Given data section start
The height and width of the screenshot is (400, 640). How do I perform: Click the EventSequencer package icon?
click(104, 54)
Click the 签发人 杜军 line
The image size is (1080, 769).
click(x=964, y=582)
Given data section end
### What you should do
The records above should be transcribed in full, with no differences.

### Answer below
The height and width of the screenshot is (400, 640). How do I perform: Click the EventSequencer package icon?
click(104, 54)
Click the 签发人 杜军 line
The image size is (1080, 769).
click(x=964, y=582)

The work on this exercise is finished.